Do you like to embarrass yourself time and time again? Can't you see that those media (likely of a dubious quality themselves) are quoting the original source which is the Farsi Wilayat al-Faqih nonsense?

As I wrote to you initially show us evidence. Videos anything. Even the usual propaganda ones.



BHarwana said:


> KSA will also be counted as propaganda as I said before. Let the story come out of KSA and will update their point of view as well.



Why should KSA report about something that never occurred? How old are you? If this news was even remotely accurate all major Western media would have reported it especially American ones as they know everything what is going on in Yemen and the border regions as they monitor it every second.

You are just too dumb. No offense. 34 years old. Damn. Uphill battle.



BHarwana said:


>



A nice looking military base indeed.

PDF.

Reactions: Like Like:
5


----------



## BHarwana

Sargon of Akkad said:


> Do you like to embarrass yourself time and time again? Can't you see that those media (likely of a dubious quality themselves) are quoting the original source which is the Farsi Wilayat al-Faqih nonsense?
> 
> As I wrote to you initially show us evidence. Videos anything. Even the usual propaganda ones.


Sir I have told you I take both saudi and Irani sources equally



Sargon of Akkad said:


> Why should KSA report about something that never occurred? How old are you? If this news was even remotely close all major Western media would have reported it especially American ones as they know everything what is going on in Yemen and the border regions as they monitor it every second.
> 
> You are just too dumb. No offense. 34 years old. Damn. Uphill battle.


I have one question which you are not answering shouldn't you both stop.


----------



## Sargon of Akkad

BHarwana said:


> I have one question which you are not answering shouldn't you both stop.



Not before the last remaining parts of Yemen have been liberated from Houthis, Saleh, AQAP and allied tribes.

Just in. Posting it for your sake.

*Houthi leader killed in coalition airstrike*




The airstrike struck his car in the southern Khalid ibn al-Walid camp east of the coastal city of Mokha. (Archives)

Staff writer, Al Arabiya English
Wednesday, 1 March 2017

A senior officer of the Houthi militia, Yahya al-Eryani and five of his bodyguards were killed in an Arab coalition air raid in Yemen on Wednesday.

The airstrike struck his car in the southern Khalid ibn al-Walid camp east of the coastal city of Mokha.

Violent clashes broke out between the Yemeni army loyal to the legitimate government and Houthi militia at the perimeter of Khalid Bin al-Waleed camp.
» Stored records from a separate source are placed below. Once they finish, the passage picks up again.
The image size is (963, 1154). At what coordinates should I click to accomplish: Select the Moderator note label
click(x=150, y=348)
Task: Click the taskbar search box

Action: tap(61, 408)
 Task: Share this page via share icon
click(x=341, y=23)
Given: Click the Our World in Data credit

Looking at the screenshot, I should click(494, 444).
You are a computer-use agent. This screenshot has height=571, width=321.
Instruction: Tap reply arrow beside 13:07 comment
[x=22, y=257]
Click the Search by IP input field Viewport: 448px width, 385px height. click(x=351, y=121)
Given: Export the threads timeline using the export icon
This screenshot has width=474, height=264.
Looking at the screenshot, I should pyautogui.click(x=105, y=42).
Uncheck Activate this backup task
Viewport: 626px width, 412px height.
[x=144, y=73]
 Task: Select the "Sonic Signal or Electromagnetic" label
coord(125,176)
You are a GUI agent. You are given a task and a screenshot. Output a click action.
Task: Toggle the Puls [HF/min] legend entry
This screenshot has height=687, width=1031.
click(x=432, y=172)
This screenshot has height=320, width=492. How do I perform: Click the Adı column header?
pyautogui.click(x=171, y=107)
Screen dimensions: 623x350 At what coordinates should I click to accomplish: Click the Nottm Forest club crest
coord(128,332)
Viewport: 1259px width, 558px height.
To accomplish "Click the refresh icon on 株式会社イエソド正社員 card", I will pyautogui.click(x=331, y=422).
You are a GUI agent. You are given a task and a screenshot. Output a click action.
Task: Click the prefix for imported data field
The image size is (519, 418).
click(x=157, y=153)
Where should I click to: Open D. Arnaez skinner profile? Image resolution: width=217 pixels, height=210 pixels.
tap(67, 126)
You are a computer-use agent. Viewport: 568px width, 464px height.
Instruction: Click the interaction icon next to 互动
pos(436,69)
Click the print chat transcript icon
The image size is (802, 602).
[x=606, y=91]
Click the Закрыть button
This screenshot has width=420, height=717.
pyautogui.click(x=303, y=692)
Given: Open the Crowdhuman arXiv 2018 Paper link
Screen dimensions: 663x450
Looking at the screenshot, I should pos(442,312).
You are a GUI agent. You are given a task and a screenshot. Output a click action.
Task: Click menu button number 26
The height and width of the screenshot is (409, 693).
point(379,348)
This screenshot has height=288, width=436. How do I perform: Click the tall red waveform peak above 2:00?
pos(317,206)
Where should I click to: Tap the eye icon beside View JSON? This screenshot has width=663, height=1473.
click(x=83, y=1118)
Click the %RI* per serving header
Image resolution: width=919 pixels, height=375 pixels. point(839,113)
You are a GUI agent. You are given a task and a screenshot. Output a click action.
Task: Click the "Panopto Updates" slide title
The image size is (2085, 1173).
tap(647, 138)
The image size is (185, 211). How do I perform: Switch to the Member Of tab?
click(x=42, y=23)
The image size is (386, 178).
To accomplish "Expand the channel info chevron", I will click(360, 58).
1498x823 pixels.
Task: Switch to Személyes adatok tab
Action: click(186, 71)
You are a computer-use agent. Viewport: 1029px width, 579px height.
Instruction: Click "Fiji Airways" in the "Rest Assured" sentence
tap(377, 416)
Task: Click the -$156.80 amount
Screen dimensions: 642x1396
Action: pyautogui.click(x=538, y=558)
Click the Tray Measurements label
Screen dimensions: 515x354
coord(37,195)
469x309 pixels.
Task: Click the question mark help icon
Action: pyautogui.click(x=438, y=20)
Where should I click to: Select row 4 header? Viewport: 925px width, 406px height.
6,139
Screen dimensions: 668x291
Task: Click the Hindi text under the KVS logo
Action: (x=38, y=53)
Local sources said that coalition aircraft supporting the Yemeni forces launched more than 30 airstrikes on the camp and its surroundings since Monday evening.

Last Update: Wednesday, 1 March 2017 KSA 20:11 - GMT 17:11

https://english.alarabiya.net/en/Ne...thi-leader-killed-in-coalition-airstrike.html

Reactions: Like Like:
1


----------



## BHarwana

Sargon of Akkad said:


> Not before the last remaining parts of Yemen have been liberated from Houthis and Saleh.


And how will that happen who will fight the gorilla war on the ground??


----------



## Sargon of Akkad

BHarwana said:


> And how will that happen who will fight the gorilla war on the ground??



Talking about this gorilla below?





The ones who are fighting on the ground currently for almost 2 years - the Yemeni army, Yemeni volunteers, tribes and the Arab coalition. Who else would fight?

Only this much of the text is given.